それからハッとした顔になり、「…や、相葉くんの!」と言い直した。
言い直さなくていいのに。俺の目には、小さい頃見つけた宝物を大事そうに俺の手のひらにのせてくれたかずくんの姿が見えたよ。
「俺の?なんで?」
なんかあったっけ?誕生日じゃないし。
戸惑いながら受け取って、今日がなんの日なのか懸命に思い出そうとした。
なんだ?俺たちの記念日とか、思い出さないとヤバいやつ?いや、そんなめんどくさい彼女みたいなことやらないだろ。
「三年間バスケ部お疲れ様!」
「…え」
思いがけないことを言われて、俺はポカンとかずくんを見た。
「今日の試合が終わったて、あとは引退でしょ。だからお疲れ様ってことっ」
「でも…なんでかずくんが」
「だって、相葉くんめちゃくちゃがんばってたからさ、なんかお祝いしたくなったの」
かずくんは目元を赤くして、照れくさいのか少し早口になってた。そして、「開けて!中見てよ」と俺に袋を押しつけてくる。
けど、俺はおなかの辺りにぐいぐいされる大きなプレゼントを見つめて、小さく首を振った。
「……貰えないよ」
「え。なんで?」
「だって、最後負けちゃったし」
情けない言葉がぽとりと落ちた。
簡単に優勝できるなんて思ってない。でも、かずくんが見に来てくれたんだ、絶対勝ちたかった。最高の瞬間をかずくんと共有したかった。

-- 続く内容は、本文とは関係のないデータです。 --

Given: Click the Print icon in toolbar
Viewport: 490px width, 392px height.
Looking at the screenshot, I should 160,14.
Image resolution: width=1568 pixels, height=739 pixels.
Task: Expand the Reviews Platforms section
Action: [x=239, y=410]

俺はかずくんのヒーローなんだ、そうだろ?そうでありたい。
視界がぼやける。ダメだ、こんなんじゃヒーロー失格。クビになっちゃうって。
俺は喉に詰まるなにか大きな塊を、必死にのみこもうとした。
「んひっ」
びっくりして変な声が出てしまった。
うつむいていたのに、急に両方のほっぺたを小さい手で挟まれて、無理やり顔を上げさせられたから、勝手に喉の塊が腹の底に転げ落ちた。
「何言ってんの!バカなの?」
目の前にある茶色瞳が少し怒ってる。
怒ってるのにすごく優しいのが小さい手からも伝わってくる。
「……バカってゆーな」
「だってバカだもん」
「バカじゃねぇし」
「バカでしょ。どんだけ相葉くんががんばってたと思ってんの!毎日毎日、バカみたいにバスケばっかやってさあ、バスケバカじゃん!」
そんなふうにかずくんは、まるで自分がやっていたような口ぶりで、ぶうぶう言った。